**Text segment**.
________________________

# Pramac 5500-Watt Diesel Portable Generator



## Country Living (Dec 15, 2009)

We're looking at the [URL="http://www.pramac.com/pages/Generators_en/938]Pramac 5500 portable diesel generator[/URL] and we simply cannot find any reviews for this company or this product.


5500 watt portable diesel generator with electric start. 
Powered by Kohler OHV engine. 
Premium alternator provides 6% harmonic distortion. 
12-gal. fuel tank
Full power switch
1 in. frame protects the generator and can be used for lifting
Low oil shutdown

The Kohler engine is a big plus. What's unknown is where the product is actually made and how well it's made. Several companies sell this model; but, none of them have reviews posted. At least Home Depot has a 30 day return policy.

Have any of you had experience with the Pramac brand of portable generators?


----------



## Fn/Form (Nov 6, 2008)

Country Living said:


> ...
> 
> Have any of you had experience with the Pramac brand of portable generators?


 Check youtube as well. I looked at the website and was encouraged to see they offer custom solutions as well. Not a sign of a 100% cheapy company. Sorry, no more info than that.


----------



## squerly (Aug 17, 2012)

Country Living said:


> The Kohler engine is a big plus. What's unknown is where the product is actually made and how well it's made.


No reviews but it appears to be made in Indonesia.

LINK


----------



## helicopter5472 (Feb 25, 2013)

Well Kohler is well respected as is Yanmar diesel ,used in many boat applications.


----------



## Enceladus (Dec 26, 2010)

I bought a Pramac three years ago and its working fine. Its has a 5 gallon tank, electric start, and a Yanmar engine.

Problem: when I tried to pull start it, one of the three rubber shocks that holds the engine ripped in half.


----------



## dav84 (Nov 20, 2014)

If your looking for long term dependability buy a Honda eu2000 very fuel efficient,Quiet,High resale value. You cant go wrong.


----------



## Genevieve (Sep 21, 2009)

we're looking for a diesel generator ourselves and it's slow going. we want one to do the whole house although I keep telling hubby that as long as the fridge,freezer and well pump works I'm happy. He's the one that has to have the tv and such on lol

I found these 2 sites and hubby has been checking on some others but I don't know what they are.

http://www.hardydiesel.com/kubota-generators/kubota-7-kw.html

http://www.lister-petter.com/p/power-water-solutions/4/lp-range/2/generator-sets

we want to switch to diesel because the fuel lasts longer than gas will


----------



## LincTex (Apr 1, 2011)

Genevieve said:


> we're looking for a diesel generator ourselves and it's slow going. we want one to do the whole house although I keep telling hubby that as long as the fridge,freezer and well pump works I'm happy.

________________________

**Stated exercise**.
Answer these questions about the generator thread:
(a) What fuel tank size does the first post list for the Pramac 5500?
(b) Where does squerly say the generator appears to be made?
(c) According to Enceladus, what happened when the Pramac was pull started?
The rows after this point have no connection to the generator thread.

________________________

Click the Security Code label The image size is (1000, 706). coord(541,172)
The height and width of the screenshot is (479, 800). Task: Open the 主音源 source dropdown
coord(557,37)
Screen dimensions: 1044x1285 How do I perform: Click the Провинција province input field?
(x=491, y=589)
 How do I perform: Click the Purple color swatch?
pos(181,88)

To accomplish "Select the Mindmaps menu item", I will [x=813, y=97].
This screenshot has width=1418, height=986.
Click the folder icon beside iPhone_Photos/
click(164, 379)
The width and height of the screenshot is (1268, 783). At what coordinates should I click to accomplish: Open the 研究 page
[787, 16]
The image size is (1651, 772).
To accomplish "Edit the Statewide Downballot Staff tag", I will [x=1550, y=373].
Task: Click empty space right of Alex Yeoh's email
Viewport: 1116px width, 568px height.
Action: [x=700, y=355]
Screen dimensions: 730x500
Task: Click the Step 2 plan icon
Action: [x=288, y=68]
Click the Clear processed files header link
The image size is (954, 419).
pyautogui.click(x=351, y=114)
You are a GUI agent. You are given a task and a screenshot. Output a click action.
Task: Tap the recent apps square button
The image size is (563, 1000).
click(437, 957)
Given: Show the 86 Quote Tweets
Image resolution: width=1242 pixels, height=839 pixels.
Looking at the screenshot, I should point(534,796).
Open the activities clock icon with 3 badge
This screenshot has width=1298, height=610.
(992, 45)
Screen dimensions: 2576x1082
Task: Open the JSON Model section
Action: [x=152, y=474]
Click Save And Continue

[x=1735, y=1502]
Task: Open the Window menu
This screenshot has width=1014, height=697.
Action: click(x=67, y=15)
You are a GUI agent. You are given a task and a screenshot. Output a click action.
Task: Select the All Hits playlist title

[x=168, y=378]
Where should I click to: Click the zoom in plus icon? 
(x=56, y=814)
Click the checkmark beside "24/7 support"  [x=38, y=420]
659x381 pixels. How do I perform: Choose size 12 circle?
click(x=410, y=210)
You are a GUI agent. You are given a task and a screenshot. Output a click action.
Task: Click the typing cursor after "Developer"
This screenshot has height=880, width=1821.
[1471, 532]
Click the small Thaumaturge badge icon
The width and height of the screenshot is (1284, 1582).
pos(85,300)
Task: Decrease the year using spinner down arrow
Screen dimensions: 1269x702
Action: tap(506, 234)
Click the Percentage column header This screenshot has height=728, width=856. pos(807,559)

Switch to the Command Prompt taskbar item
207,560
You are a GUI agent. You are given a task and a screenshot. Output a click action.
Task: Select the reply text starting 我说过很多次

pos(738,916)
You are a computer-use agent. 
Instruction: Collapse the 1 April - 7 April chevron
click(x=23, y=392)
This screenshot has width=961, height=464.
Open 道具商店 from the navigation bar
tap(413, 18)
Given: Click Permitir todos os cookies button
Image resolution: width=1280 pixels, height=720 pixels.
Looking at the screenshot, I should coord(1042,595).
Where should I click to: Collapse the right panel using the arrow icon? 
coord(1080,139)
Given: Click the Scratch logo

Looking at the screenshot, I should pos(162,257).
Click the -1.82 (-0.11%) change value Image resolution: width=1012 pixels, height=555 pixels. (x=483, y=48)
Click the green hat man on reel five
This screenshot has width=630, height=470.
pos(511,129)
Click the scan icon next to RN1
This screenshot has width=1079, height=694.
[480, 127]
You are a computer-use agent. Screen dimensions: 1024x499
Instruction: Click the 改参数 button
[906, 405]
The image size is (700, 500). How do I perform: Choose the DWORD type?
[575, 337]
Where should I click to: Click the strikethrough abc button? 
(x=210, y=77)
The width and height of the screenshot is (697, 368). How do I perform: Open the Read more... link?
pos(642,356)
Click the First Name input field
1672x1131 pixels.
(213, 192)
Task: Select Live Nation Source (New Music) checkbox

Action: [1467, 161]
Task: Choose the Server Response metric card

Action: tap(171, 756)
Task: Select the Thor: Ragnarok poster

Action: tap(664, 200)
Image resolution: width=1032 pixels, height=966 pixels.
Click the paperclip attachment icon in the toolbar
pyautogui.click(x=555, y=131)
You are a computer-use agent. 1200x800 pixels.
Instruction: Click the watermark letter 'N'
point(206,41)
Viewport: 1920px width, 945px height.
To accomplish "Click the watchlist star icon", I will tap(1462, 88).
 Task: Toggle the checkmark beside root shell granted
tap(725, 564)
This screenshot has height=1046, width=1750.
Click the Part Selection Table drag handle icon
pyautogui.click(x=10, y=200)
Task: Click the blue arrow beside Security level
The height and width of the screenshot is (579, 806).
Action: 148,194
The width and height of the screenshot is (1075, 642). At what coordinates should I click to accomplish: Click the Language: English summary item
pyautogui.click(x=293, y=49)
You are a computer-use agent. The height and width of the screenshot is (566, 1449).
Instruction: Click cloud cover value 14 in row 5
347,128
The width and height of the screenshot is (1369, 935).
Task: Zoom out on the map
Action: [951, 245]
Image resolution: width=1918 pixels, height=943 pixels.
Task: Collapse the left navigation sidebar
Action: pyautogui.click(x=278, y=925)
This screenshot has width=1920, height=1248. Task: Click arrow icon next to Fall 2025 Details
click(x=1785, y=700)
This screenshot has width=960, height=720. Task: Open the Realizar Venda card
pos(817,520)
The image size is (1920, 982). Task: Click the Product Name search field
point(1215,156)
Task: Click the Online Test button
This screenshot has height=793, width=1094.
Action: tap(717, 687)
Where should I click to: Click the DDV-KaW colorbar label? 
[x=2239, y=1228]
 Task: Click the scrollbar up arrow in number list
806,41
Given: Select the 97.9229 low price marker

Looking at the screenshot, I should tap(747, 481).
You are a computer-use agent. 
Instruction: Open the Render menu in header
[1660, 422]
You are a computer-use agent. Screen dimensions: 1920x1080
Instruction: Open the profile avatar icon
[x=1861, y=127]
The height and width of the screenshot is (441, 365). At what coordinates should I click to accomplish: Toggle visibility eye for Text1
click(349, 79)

________________________

**Correct answer**.
(a) A 12-gallon fuel tank.
(b) Indonesia.
(c) One of the three rubber shocks that hold the engine ripped in half.